### Selected text
----------------------------------------

In the late 19th century, a German man named Carl Hagenbeck was interested in hybrid big cats.
He’d experimented with cross-breeding various species three times before he got his hands on a pumapard from the British Anderton & Haslamb menagerie.
He spent 26 guineas on it, which today would total a mere $37.40. In 1898, Hagenbeck donated one of his specimens to the Berlin Zoo, a second following up in 1908.
During this time, the Hamburg Zoo also had a pumapard, suggesting that Germans across the country were interested in hybridization.
A contemporary account written by Henry Scherren stated that the hybrid offspring tended to take after their leopard parent more so than their puma parent.
Hagenbeck maintains that the pumapard is a more intermediate blend.
Regardless, these cross-breeds were deemed “dull and uninteresting” at the turn of the century.
Meanwhile, in modern times, the pumapard is considered interesting as it was not thought that the puma and the leopard are genetically similar enough to be able to mate and produce offspring.
History proved this wrong, to the wonder of modern geneticists.
It’s not too surprising to learn that hybridization of these two big cats didn’t continue, though.
A journalist writing for the Boston Globe in 1906 tells us about Wonder and Land, two pumapard offspring who were anything but behaved.
The journalist writes about their bad moods, destructive behavior, and penchant for lashing out. At the time, Wonder and Land were kittens of mere four weeks of age.

----------------------------------------

Records from a collection:
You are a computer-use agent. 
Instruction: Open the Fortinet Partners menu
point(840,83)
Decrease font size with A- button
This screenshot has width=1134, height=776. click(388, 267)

----------------------------------------

### Exercise tasks
(1) According to the text on pumapards, why is the pumapard regarded as interesting in modern times? Answer in one to three sentences.
(2) Answer these questions from the text on pumapards:
(a) How much did Hagenbeck spend on the pumapard from the Anderton & Haslamb menagerie?
(b) For which newspaper was the journalist writing in 1906?
(c) How old were Wonder and Land at the time of that account?
(3) Write the next part of the text on pumapards, beginning after its final sentence.

### Per-task outputs
(1) The pumapard is regarded as interesting because the puma and the leopard were not thought to be genetically similar enough to mate and produce offspring. The pumapard showed that this belief was wrong.

(2)
(a) 26 guineas
(b) The Boston Globe
(c) Four weeks

(3)
Were they selectively bred?
As seen by the history of the pumapard, it was indeed selectively bred.
Without the intervention of human owners, encouraging the amorous relations between two big cats, we wouldn’t have the history of pumapards that we do.
There are many big cat enthusiasts who test the scope of genetics within the feildae family.
Can Pumapards Reproduce?
As early as 1895, when the first written account of pumapards appeared in a publication called The Field, the writer speculated as to the hybrid’s fertility, or lack thereof.
Though there isn’t loads of proof supporting this theory, it can reasonably argued.
It’s often assumed that certain hybrids are sterile due to their crossed genetic code.
In all records of these big cats, none of the pumapards that had been bred ever went on to reproduce.
Pumapards in the wild?
There is absolutely no chance of pumapards occurring naturally or being born in the wild.
Pumas are native to the American continents, while leopards are native to Africa, the Middle East, and Asia.
As we mentioned earlier, scientists didn’t believe it was physically possible for the two to mate.
While experimenting zookeepers proved otherwise, a pumapard is a specimen that takes great effort to achieve.
Are pumapards extinct?
Is an animal extinct if it was never naturally occurring?
Never having been a native species, it’s hard to say planet Earth is down one animal.
Plus, there have only been a handful of pumapards that were ever born, none of which produced their own offspring.
Can a species be extinct if there was never more than one, unrelated generation?
A simple “yes” doesn’t seem a good enough answer.
Are there other puma/leopard hybrids?
Because felines share close ties throughout their family (the scientific classification, of course – not their pride), it is possible to interbreed a lot of different big cats.
One such example doesn’t have a portmanteau and is simply a puma/ocelot hybrid.
Unlike the pumapard, it has long legs and grow to a medium size.
The puma/ocelot hybrid tends to have a sandy base coat of fur with brown marks, reminiscent of its ocelot parent.
Pumas have also been mated with lions and tigers, neither of which hybrids have a cool portmanteau, either.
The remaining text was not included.